Now I dare not love my neighbour nor even my own children.

Good God, my children will understand, perhaps, what my punishment has cost me and will not condemn me!

God is not in strength but in truth."

"All will understand your sacrifice," I said to him, "if not at once, they will understand later; for you have served truth, the higher truth, not of the earth."

And he would go away seeming comforted, but next day he would come again, bitter, pale, sarcastic.

"Every time I come to you, you look at me so inquisitively as though to say,

'He has still not confessed!'

Wait a bit, don't despise me too much.

It's not such an easy thing to do as you would think.

Perhaps I shall not do it at all.

You won't go and inform against me then, will you?"

And far from looking at him with indiscreet curiosity, I was afraid to look at him at all.

I was quite ill from anxiety, and my heart was full of tears.

I could not sleep at night.

"I have just come from my wife," he went on.

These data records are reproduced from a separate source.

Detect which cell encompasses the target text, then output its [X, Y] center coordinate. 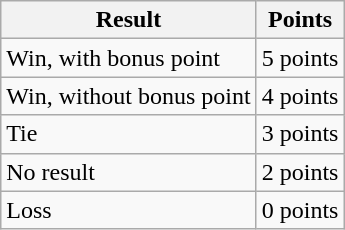
0 points [300, 210]
Win, with bonus point [128, 58]
Loss [128, 210]
Win, without bonus point [128, 96]
4 points [300, 96]
Result [128, 20]
2 points [300, 172]
Points [300, 20]
No result [128, 172]
3 points [300, 134]
5 points [300, 58]
Tie [128, 134]
From the cell containing the given text, extract its center point as [X, Y] coordinate. 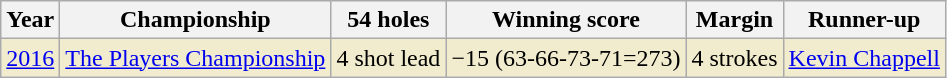
Year [30, 20]
The Players Championship [196, 58]
−15 (63-66-73-71=273) [566, 58]
4 shot lead [388, 58]
Kevin Chappell [864, 58]
4 strokes [734, 58]
Championship [196, 20]
Runner-up [864, 20]
54 holes [388, 20]
Margin [734, 20]
Winning score [566, 20]
2016 [30, 58]
Scan for the cell matching the given text and deliver its [X, Y] coordinate at center. 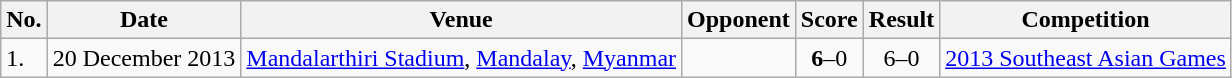
1. [24, 58]
Score [829, 20]
Opponent [739, 20]
Mandalarthiri Stadium, Mandalay, Myanmar [462, 58]
2013 Southeast Asian Games [1086, 58]
20 December 2013 [144, 58]
No. [24, 20]
Venue [462, 20]
Date [144, 20]
Competition [1086, 20]
Result [901, 20]
Search for the cell housing the specified text and yield its (X, Y) center coordinate. 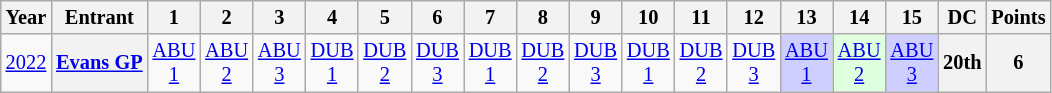
2 (226, 17)
DC (962, 17)
Entrant (99, 17)
5 (384, 17)
7 (490, 17)
20th (962, 63)
Points (1018, 17)
Year (26, 17)
3 (280, 17)
8 (544, 17)
2022 (26, 63)
14 (860, 17)
4 (332, 17)
1 (174, 17)
12 (754, 17)
13 (806, 17)
Evans GP (99, 63)
11 (702, 17)
9 (596, 17)
15 (912, 17)
10 (648, 17)
From the cell containing the given text, extract its center point as (X, Y) coordinate. 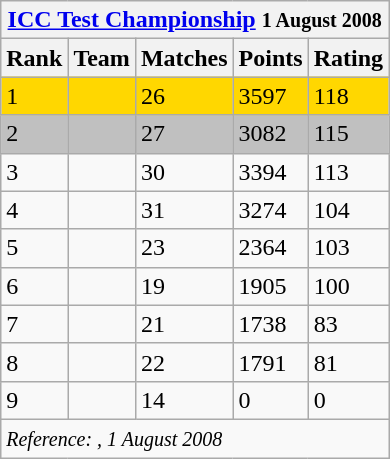
Rating (348, 58)
118 (348, 96)
7 (34, 324)
3597 (270, 96)
8 (34, 362)
3082 (270, 134)
14 (184, 400)
ICC Test Championship 1 August 2008 (195, 20)
Matches (184, 58)
115 (348, 134)
1905 (270, 286)
1738 (270, 324)
5 (34, 248)
6 (34, 286)
19 (184, 286)
113 (348, 172)
1791 (270, 362)
9 (34, 400)
1 (34, 96)
Reference: , 1 August 2008 (195, 438)
3 (34, 172)
Points (270, 58)
104 (348, 210)
27 (184, 134)
3394 (270, 172)
21 (184, 324)
2 (34, 134)
Team (102, 58)
2364 (270, 248)
26 (184, 96)
100 (348, 286)
4 (34, 210)
31 (184, 210)
83 (348, 324)
103 (348, 248)
23 (184, 248)
81 (348, 362)
30 (184, 172)
22 (184, 362)
3274 (270, 210)
Rank (34, 58)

"Do you understand what the word 'wife' means?

When I went out, the children called to me,

'Good-bye, father, make haste back to read The Children's Magazine with us.'

No, you don't understand that!

No one is wise from another man's woe."

His eyes were glittering, his lips were twitching.

Suddenly he struck the table with his fist so that everything on it danced- it was the first time he had done such a thing, he was such a mild man.

"But need I?" he exclaimed, "must I?

No one has been condemned, no one has been sent to Siberia in my place, the man died of fever.